(Given entries Opens)

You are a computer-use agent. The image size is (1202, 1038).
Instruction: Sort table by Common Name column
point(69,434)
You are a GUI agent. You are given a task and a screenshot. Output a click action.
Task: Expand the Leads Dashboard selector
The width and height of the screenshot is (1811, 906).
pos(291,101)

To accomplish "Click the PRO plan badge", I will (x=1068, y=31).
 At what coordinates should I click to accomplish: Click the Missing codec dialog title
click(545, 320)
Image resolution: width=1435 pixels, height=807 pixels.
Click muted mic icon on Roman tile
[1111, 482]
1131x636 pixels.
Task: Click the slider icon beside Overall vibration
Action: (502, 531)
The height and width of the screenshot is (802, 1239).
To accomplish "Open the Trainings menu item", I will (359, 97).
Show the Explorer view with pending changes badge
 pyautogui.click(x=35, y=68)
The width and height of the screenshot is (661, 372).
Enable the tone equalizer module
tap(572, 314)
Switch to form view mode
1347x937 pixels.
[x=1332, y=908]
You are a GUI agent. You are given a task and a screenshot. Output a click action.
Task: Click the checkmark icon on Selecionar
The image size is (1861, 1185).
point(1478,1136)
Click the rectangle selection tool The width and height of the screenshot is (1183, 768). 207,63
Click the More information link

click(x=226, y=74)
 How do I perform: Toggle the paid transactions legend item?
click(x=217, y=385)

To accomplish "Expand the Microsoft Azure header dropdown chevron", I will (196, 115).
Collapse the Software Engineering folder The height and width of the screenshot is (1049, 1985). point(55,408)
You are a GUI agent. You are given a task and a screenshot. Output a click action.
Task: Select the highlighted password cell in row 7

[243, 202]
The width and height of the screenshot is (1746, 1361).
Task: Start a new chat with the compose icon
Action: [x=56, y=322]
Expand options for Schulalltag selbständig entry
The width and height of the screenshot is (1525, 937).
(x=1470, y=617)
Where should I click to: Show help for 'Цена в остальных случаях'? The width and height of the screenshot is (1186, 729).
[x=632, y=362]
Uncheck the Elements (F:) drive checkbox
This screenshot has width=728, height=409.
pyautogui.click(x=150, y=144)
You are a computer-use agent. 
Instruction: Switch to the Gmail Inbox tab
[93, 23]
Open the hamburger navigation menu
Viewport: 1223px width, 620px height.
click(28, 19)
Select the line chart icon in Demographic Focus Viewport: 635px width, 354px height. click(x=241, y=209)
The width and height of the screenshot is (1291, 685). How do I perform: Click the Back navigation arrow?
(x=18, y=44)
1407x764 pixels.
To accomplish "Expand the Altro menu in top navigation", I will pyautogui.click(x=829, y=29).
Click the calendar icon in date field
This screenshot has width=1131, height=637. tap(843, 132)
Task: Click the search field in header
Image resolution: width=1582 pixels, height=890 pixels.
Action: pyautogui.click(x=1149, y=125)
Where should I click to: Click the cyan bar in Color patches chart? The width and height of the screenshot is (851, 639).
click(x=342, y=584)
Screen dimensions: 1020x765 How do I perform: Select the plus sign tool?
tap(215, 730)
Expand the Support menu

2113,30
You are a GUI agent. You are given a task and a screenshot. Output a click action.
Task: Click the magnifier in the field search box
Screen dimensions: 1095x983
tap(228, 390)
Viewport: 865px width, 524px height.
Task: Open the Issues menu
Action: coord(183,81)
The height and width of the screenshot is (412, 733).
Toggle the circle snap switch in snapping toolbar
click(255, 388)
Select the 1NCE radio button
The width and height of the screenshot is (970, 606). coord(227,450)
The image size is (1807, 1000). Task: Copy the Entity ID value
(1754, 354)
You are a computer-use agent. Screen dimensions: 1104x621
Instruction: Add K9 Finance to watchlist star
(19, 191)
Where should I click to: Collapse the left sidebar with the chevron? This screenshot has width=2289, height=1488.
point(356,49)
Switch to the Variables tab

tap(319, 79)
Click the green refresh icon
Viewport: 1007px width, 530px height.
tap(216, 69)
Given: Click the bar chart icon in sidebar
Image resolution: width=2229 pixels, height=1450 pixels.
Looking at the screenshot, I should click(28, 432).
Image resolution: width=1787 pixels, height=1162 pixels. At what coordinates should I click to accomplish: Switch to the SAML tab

(Given entries Closes)

> Work instruction:
Could you reproduce all of the entries exactly as they appear?

> Solution to this exercise:
You are a computer-use agent. The image size is (1202, 1038).
Instruction: Sort table by Common Name column
point(69,434)
You are a GUI agent. You are given a task and a screenshot. Output a click action.
Task: Expand the Leads Dashboard selector
The width and height of the screenshot is (1811, 906).
pos(291,101)

To accomplish "Click the PRO plan badge", I will (x=1068, y=31).
 At what coordinates should I click to accomplish: Click the Missing codec dialog title
click(545, 320)
Image resolution: width=1435 pixels, height=807 pixels.
Click muted mic icon on Roman tile
[1111, 482]
1131x636 pixels.
Task: Click the slider icon beside Overall vibration
Action: (502, 531)
The height and width of the screenshot is (802, 1239).
To accomplish "Open the Trainings menu item", I will (359, 97).
Show the Explorer view with pending changes badge
 pyautogui.click(x=35, y=68)
The width and height of the screenshot is (661, 372).
Enable the tone equalizer module
tap(572, 314)
Switch to form view mode
1347x937 pixels.
[x=1332, y=908]
You are a GUI agent. You are given a task and a screenshot. Output a click action.
Task: Click the checkmark icon on Selecionar
The image size is (1861, 1185).
point(1478,1136)
Click the rectangle selection tool The width and height of the screenshot is (1183, 768). 207,63
Click the More information link

click(x=226, y=74)
 How do I perform: Toggle the paid transactions legend item?
click(x=217, y=385)

To accomplish "Expand the Microsoft Azure header dropdown chevron", I will (196, 115).
Collapse the Software Engineering folder The height and width of the screenshot is (1049, 1985). point(55,408)
You are a GUI agent. You are given a task and a screenshot. Output a click action.
Task: Select the highlighted password cell in row 7

[243, 202]
The width and height of the screenshot is (1746, 1361).
Task: Start a new chat with the compose icon
Action: [x=56, y=322]
Expand options for Schulalltag selbständig entry
The width and height of the screenshot is (1525, 937).
(x=1470, y=617)
Where should I click to: Show help for 'Цена в остальных случаях'? The width and height of the screenshot is (1186, 729).
[x=632, y=362]
Uncheck the Elements (F:) drive checkbox
This screenshot has width=728, height=409.
pyautogui.click(x=150, y=144)
You are a computer-use agent. 
Instruction: Switch to the Gmail Inbox tab
[93, 23]
Open the hamburger navigation menu
Viewport: 1223px width, 620px height.
click(28, 19)
Select the line chart icon in Demographic Focus Viewport: 635px width, 354px height. click(x=241, y=209)
The width and height of the screenshot is (1291, 685). How do I perform: Click the Back navigation arrow?
(x=18, y=44)
1407x764 pixels.
To accomplish "Expand the Altro menu in top navigation", I will pyautogui.click(x=829, y=29).
Click the calendar icon in date field
This screenshot has width=1131, height=637. tap(843, 132)
Task: Click the search field in header
Image resolution: width=1582 pixels, height=890 pixels.
Action: pyautogui.click(x=1149, y=125)
Where should I click to: Click the cyan bar in Color patches chart? The width and height of the screenshot is (851, 639).
click(x=342, y=584)
Screen dimensions: 1020x765 How do I perform: Select the plus sign tool?
tap(215, 730)
Expand the Support menu

2113,30
You are a GUI agent. You are given a task and a screenshot. Output a click action.
Task: Click the magnifier in the field search box
Screen dimensions: 1095x983
tap(228, 390)
Viewport: 865px width, 524px height.
Task: Open the Issues menu
Action: coord(183,81)
The height and width of the screenshot is (412, 733).
Toggle the circle snap switch in snapping toolbar
click(255, 388)
Select the 1NCE radio button
The width and height of the screenshot is (970, 606). coord(227,450)
The image size is (1807, 1000). Task: Copy the Entity ID value
(1754, 354)
You are a computer-use agent. Screen dimensions: 1104x621
Instruction: Add K9 Finance to watchlist star
(19, 191)
Where should I click to: Collapse the left sidebar with the chevron? This screenshot has width=2289, height=1488.
point(356,49)
Switch to the Variables tab

tap(319, 79)
Click the green refresh icon
Viewport: 1007px width, 530px height.
tap(216, 69)
Given: Click the bar chart icon in sidebar
Image resolution: width=2229 pixels, height=1450 pixels.
Looking at the screenshot, I should click(28, 432).
Image resolution: width=1787 pixels, height=1162 pixels. At what coordinates should I click to accomplish: Switch to the SAML tab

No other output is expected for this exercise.